Slow Horses: Gary Oldman is Pungently Good in Darkly Funny Spy Series

By Liam Lacey

Rating: B-plus

You could think of the new Apple TV+ series, Slow Horses, as a cross between The Breakfast Club and a John Le Carre novel. 

The serio-comic drama focuses on an obscure department in the British spy agency MI-5, where agents who have disgraced themselves in the field are sent to atone, with a slim possibility of redemption.  

The six-episode season, which focuses on a political kidnapping, is essentially a pilot for a long-running series for the streaming service, with a second season in the can.

Gary Oldman, Rosalind Eleazar and Dustin Demri-Burns in Slow Horses,

There’s both mystery and suspense in Slow Horses, which was adapted from the first of a dozen espionage novels by Mick Herron. Foremost, perhaps, is to the mystery of how long Gary Oldman’s character, Jackson Lamb, can go without washing his greasy mop.  

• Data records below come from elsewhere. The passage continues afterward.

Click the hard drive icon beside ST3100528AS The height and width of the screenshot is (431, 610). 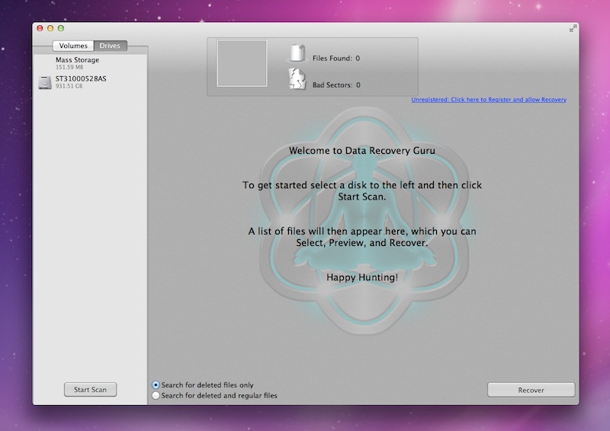point(45,81)
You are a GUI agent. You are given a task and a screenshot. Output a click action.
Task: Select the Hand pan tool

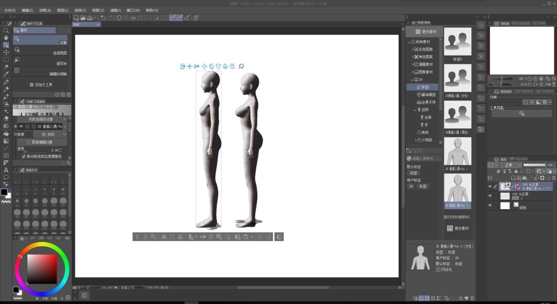(x=6, y=38)
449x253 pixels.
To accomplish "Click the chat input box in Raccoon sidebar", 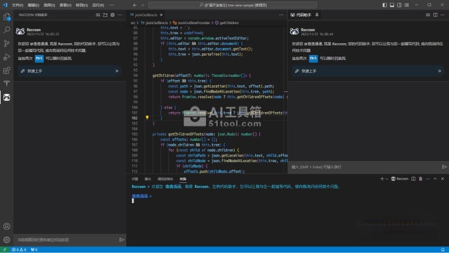I will (65, 240).
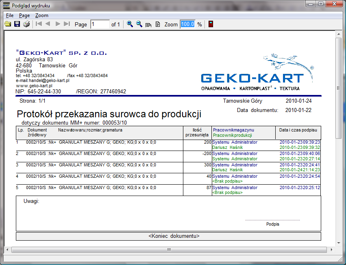Click the vertical scrollbar down arrow
Screen dimensions: 346x265
pos(338,242)
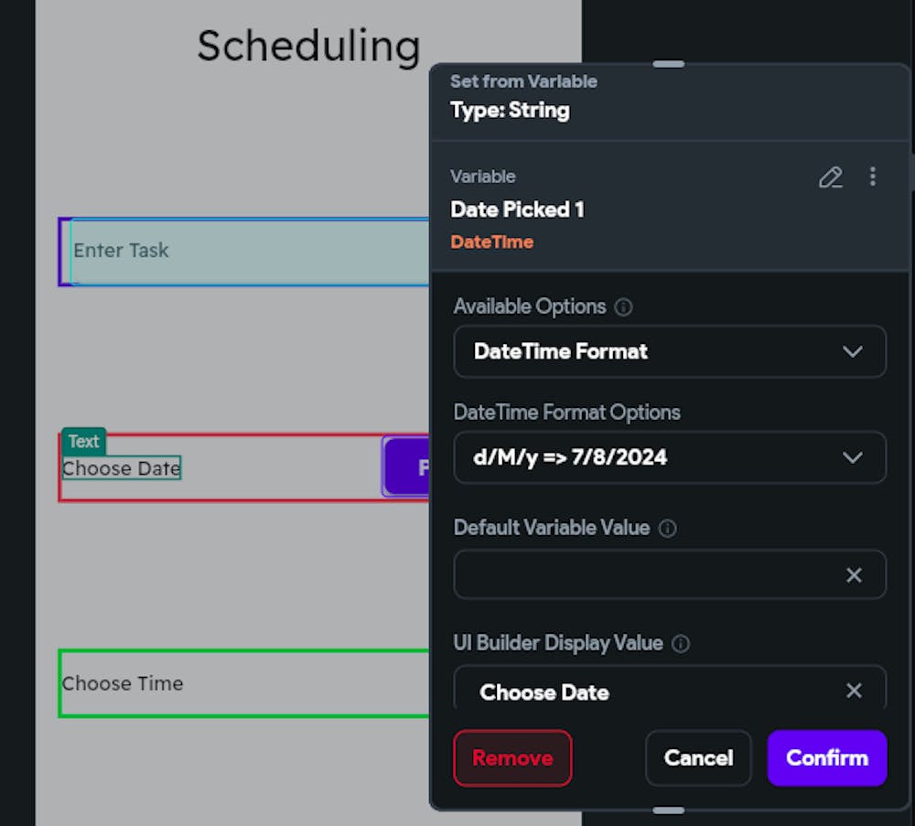Image resolution: width=915 pixels, height=826 pixels.
Task: Click info icon next to Available Options
Action: pyautogui.click(x=624, y=307)
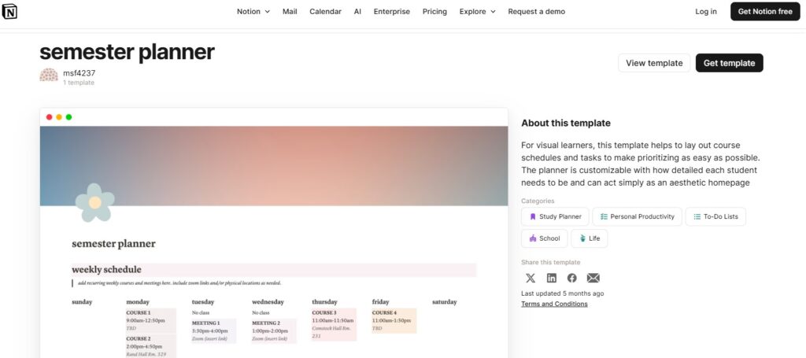Image resolution: width=806 pixels, height=358 pixels.
Task: Share template on X (Twitter)
Action: (x=531, y=278)
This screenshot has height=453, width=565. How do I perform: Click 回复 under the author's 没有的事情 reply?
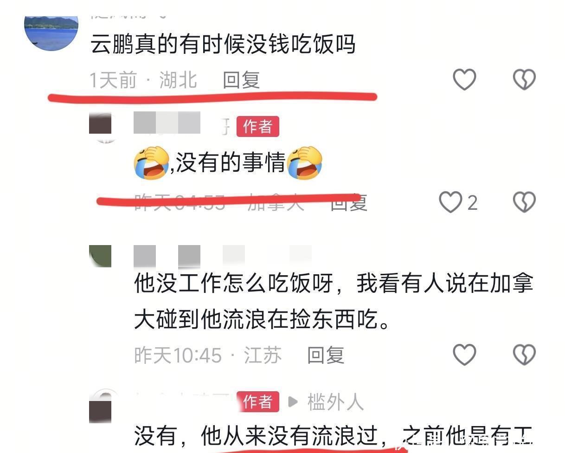coord(349,203)
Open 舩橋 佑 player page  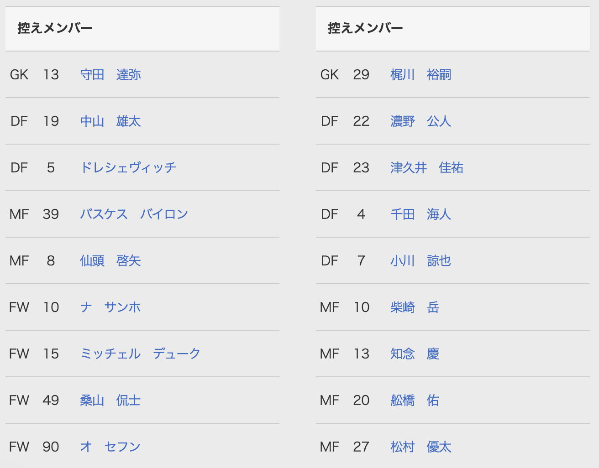[x=415, y=400]
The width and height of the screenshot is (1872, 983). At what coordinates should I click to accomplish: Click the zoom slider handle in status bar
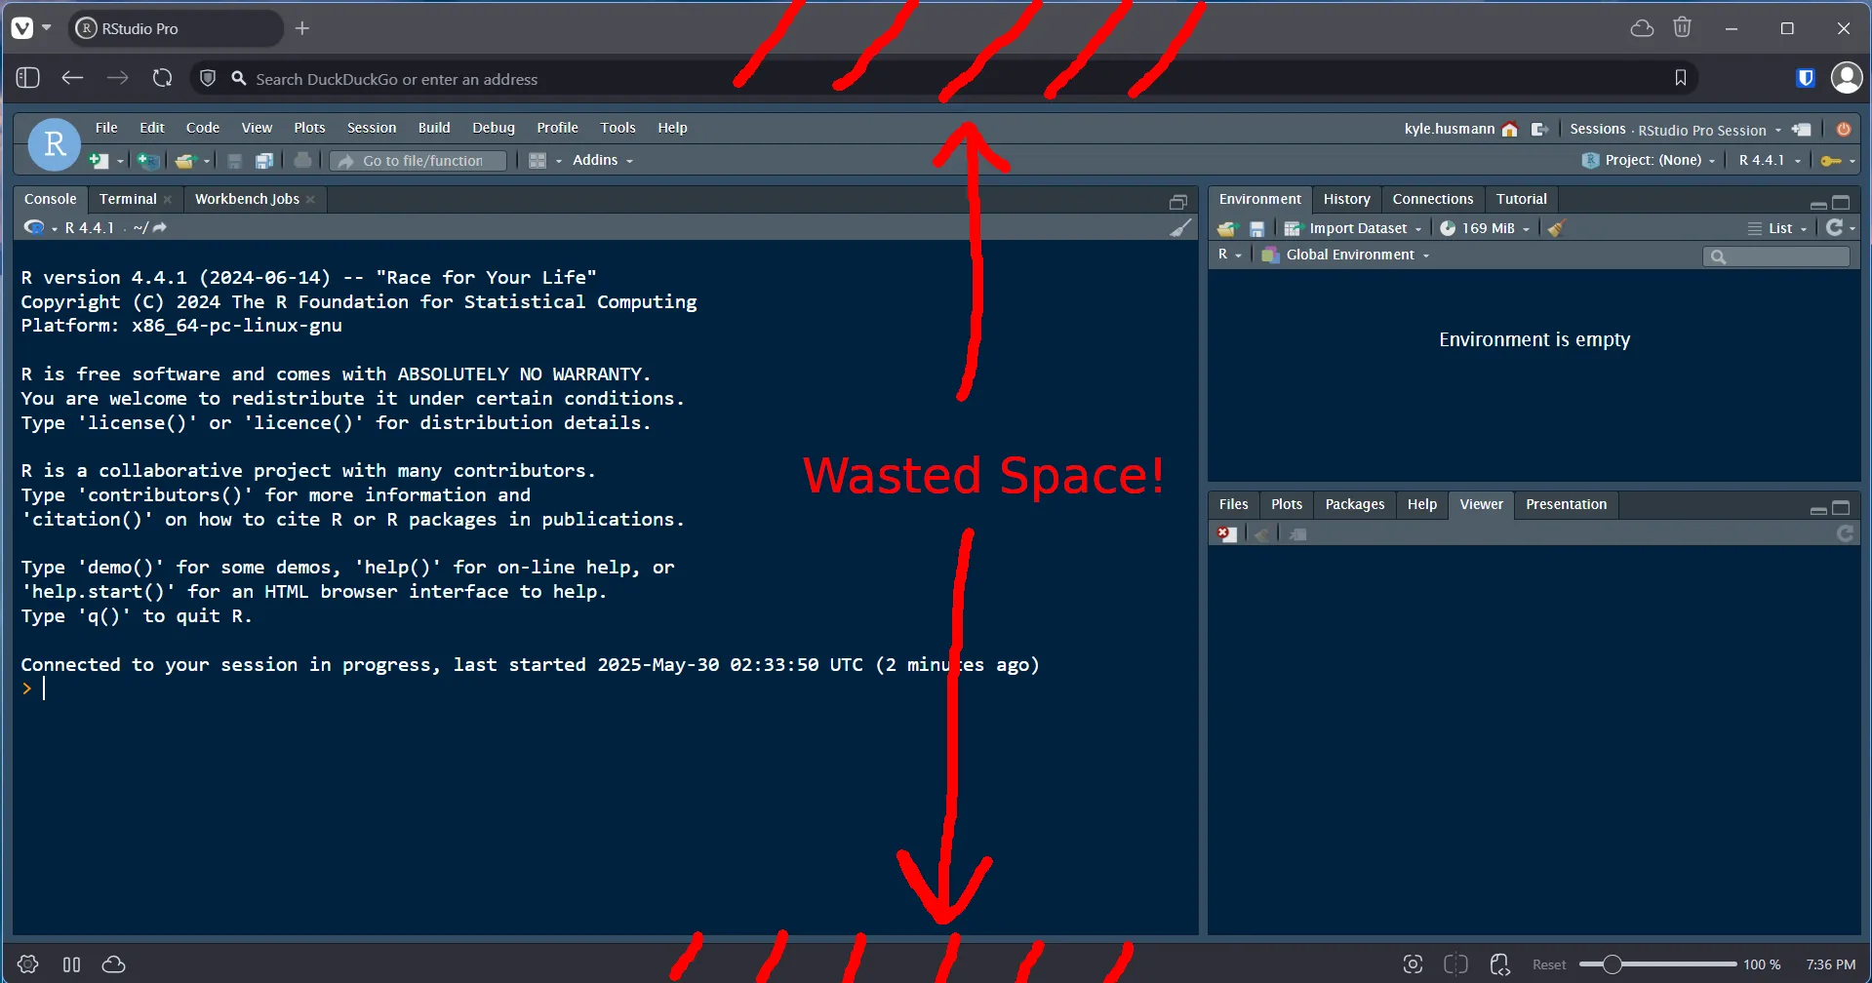(1612, 964)
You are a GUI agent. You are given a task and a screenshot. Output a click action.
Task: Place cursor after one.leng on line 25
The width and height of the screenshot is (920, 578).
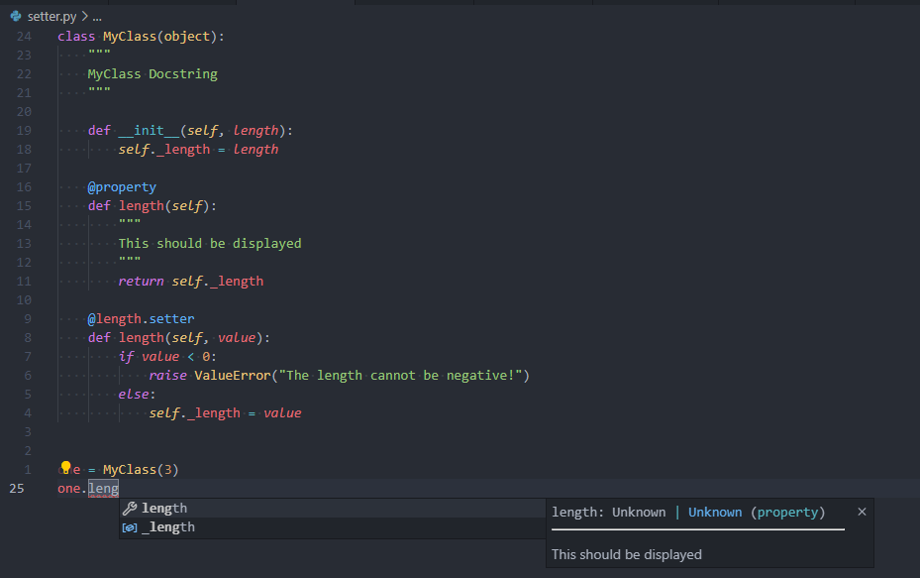119,488
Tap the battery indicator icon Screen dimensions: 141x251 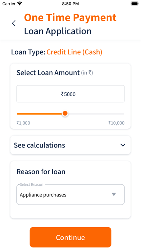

Lamb, the supervisor of a department known as Slough House, is a pot-bellied day-drinking, chain-smoking, chronically flatulent misanthrope, who peppers his speech with curses and the opposite of motivation speeches: (“Working with you has been the low point in a disappointing career,” or “Bringing you up to speed is like trying to explain Norway to a dog.”). It comes as no surprise that screenwriter Will Smith previously wrote for Armando Iannucci’s TV series, The Thick of It and Veep.

Oldman’s performance is a lot of fun. His character could be the alter-ego to LeCarré’s self-effacing, polite George Smiley, who the actor played in Tinker Tailor, Soldier Spy.  He’s bolstered by such veteran language chewers as Oldman’s Darkest Hour co-star, Kristin Scott Thomas, as an ice-queen MI5 section head, and Jonathan Pryce as a retired master spy,  it’s all pungently watchable.

That said, the series as a whole, directed by Brit TV veteran James Hawes and executive produced by Canada’s Graham Yost (Justified), isn’t always polished, and stutters in the transitions between chatty, dour bureaucratic satire and generic thriller.

The opening scene, and by the far most complex action set piece, sees a scruffily handsome young MI5 agent River Cartwright (Dunkirks Jack Lowden) chasing a bombing suspect through a London airport before he makes a really big gaffe. 

For his penance, he’s demoted to “Slough House” where he finds himself picking through bags of garbage, without knowing what he’s supposed to be looking for. 

The department’s name is a weak joke: it’s so far away from head office it might as well be in Slough,  20 miles west of London.  

Jack finds himself at the bottom of a the team of rejects, or “slow horses”, each of whom jealously hides the reason they have fallen into disgrace. It’s a clever idea that secrecy - the central job requirement of the spy business - is linked to  personal shame, though the series doesn’t spend much time working on the character’s therapeutic journeys.

In the shabby offices, Jack joins a team of misfit.: One is an insufferably superior hacker, Roddy (Christopher Chung), another a recovering alcoholic (Saskia Reeves) and the persistently needy Struan (Paul Higgins). 

Some misdeeds are revealed:  Min (Dustin Demri-Burns), is a klutz who left classified documents on a commuter train. But other back stories remain secret, including those of two apparently highly competent young women, Luisa (Rosalind Eleazar) and Sid (Olivia Cooke).

 A warning here: Be careful who you become attached to.  For all its wit, the series is ruthlessly cold-blooded, especially in its central plot, in which a radical White Supremacist group, both bumbling and grotesque,  kidnaps a Muslim Pakistani-English student (Antonio Aakeel) with a plan to kill him on national television. 

When Jack asks what they can done, Jackson snaps back: “Nothing as always.” But sure enough, the Slough House gang find themselves drawn into a labyrinth of plots and crossed agendas, and the usual business of clandestine meetings, corridor chases, USB drives and characters with magical hacking skills. 

My advice is to come for the espionage and stay for the yeasty dialogue and performances, especially for Gary Oldman, and be grateful the technology behind Smell-O-Vision never really took off. 

Slow Horses. Directed by James Hawes. Written by Will Smith, adapted from the novel by Mick Herron. Starring: Gary Oldman, Kristin Scott Thomas, Jack Lowden, Olivia Cooke, Saskia Reeves, Dustin Demri-Burns, Rosalind Eleazar, Christopher Chung, Paul Higgins, Freddie Fox, Chris Reilly, Steve Waddington, Paul Hilton, Antonio Aakeel, Peter Judd.

Slow Horses begins with the first two episodes on April 1 on Apple TV+, followed by new episodes each week.